Member of the Iowa House of Representatives from the 4th district
- In office January 8, 1973 – January 12, 1975
- Preceded by: Walter W. P. Kruse
- Succeeded by: Donald W. Spencer

Member of the Iowa House of Representatives from the 5th district
- In office January 11, 1971 – January 7, 1973
- Succeeded by: Lester Menke

Personal details
- Born: Rollin C. Edelen May 17, 1908 Brooklyn, Iowa, U.S.
- Died: November 27, 1993 (aged 85) Estherville, Iowa, U.S.
- Party: Republican
- Spouse: Nina Montgomery ​(m. 1930)​
- Relatives: Walter E. Edelen (brother)
- Alma mater: University of Minnesota
- Occupation: Politician, businessman

Military service
- Allegiance: United States
- Branch/service: United States Army
- Battles/wars: World War II

= Rollin Edelen =

American businessman and politician

Rollin C. Edelen (May 17, 1908 - November 27, 1993) was an American businessman and politician.

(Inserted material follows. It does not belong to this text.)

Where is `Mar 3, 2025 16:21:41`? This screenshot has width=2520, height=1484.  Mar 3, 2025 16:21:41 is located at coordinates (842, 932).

Born in Brooklyn, Iowa, Edelen went to school in Brooklyn and Hartwick, Iowa. He went to the University of Minnesota. During World War II, Edelen served in the United States Army and was stationed in the Pacific. He owned Estherville Concrete Productions in Estherville, Iowa, and was involved in the savings and loan business. Edelen served in the Iowa House of Representatives as a Republican representing Iowa's 5th District from 1971 to 1973 and Iowa's 4th District from 1973 to 1975. From 1977 to 1981, Edelen served on the Emmet County, Iowa Board of Supervisors. Edelen died in a hospital in Estherville, Iowa. His brother was Walter E. Edelen who also served in the Iowa General Assembly.